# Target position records
========
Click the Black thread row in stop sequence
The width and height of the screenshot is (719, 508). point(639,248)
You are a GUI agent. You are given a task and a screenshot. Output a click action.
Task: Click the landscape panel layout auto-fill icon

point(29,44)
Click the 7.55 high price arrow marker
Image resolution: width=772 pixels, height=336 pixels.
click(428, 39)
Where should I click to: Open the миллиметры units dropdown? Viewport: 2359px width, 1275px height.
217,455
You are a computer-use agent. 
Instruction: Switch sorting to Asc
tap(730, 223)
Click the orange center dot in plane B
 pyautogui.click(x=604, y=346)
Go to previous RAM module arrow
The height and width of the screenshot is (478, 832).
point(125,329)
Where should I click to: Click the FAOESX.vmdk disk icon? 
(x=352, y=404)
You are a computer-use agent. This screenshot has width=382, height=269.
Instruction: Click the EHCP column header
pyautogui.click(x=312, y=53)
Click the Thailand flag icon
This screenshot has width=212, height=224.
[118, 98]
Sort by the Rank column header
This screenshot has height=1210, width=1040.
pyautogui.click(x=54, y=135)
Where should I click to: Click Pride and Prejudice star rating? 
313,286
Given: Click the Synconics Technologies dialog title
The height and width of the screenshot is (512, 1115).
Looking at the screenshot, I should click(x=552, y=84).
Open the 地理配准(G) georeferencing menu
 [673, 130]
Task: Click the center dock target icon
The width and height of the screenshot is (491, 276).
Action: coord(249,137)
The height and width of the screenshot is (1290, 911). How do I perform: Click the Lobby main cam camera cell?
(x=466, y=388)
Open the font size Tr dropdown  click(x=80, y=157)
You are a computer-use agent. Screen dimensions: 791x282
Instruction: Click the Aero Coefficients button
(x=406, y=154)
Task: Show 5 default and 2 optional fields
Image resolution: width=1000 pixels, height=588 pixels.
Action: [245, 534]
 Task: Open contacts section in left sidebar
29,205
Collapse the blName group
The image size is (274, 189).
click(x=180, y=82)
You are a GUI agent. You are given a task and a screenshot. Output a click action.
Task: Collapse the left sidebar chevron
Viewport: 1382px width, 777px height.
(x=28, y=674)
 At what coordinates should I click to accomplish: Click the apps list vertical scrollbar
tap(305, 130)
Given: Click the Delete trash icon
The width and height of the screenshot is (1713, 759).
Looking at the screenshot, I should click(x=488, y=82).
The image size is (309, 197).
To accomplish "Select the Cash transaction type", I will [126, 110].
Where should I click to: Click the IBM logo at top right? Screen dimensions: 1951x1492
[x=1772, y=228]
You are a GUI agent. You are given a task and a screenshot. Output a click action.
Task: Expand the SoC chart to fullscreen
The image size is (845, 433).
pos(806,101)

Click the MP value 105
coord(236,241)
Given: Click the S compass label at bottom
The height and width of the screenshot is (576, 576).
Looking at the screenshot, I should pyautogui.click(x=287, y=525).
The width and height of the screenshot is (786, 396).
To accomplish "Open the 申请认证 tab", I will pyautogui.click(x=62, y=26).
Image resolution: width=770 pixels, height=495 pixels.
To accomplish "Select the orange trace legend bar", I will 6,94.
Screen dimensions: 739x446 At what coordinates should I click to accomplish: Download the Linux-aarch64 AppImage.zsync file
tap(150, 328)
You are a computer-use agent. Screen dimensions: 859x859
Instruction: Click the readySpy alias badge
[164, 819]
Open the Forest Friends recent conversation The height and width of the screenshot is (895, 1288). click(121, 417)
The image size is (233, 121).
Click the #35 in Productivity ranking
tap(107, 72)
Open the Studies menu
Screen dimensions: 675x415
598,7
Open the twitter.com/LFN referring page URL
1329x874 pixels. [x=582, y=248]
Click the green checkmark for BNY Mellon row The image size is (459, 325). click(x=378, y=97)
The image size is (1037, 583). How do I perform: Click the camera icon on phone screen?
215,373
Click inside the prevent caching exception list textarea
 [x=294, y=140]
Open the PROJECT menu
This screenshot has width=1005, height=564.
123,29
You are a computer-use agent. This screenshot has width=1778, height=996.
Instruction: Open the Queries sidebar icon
========
# EXERCISE PROMPT
Count the lines in the items above that contain the word "Instruction", treating uppercase and lowercase as distinct, and state only the number.

# RESULT OF THIS EXERCISE
5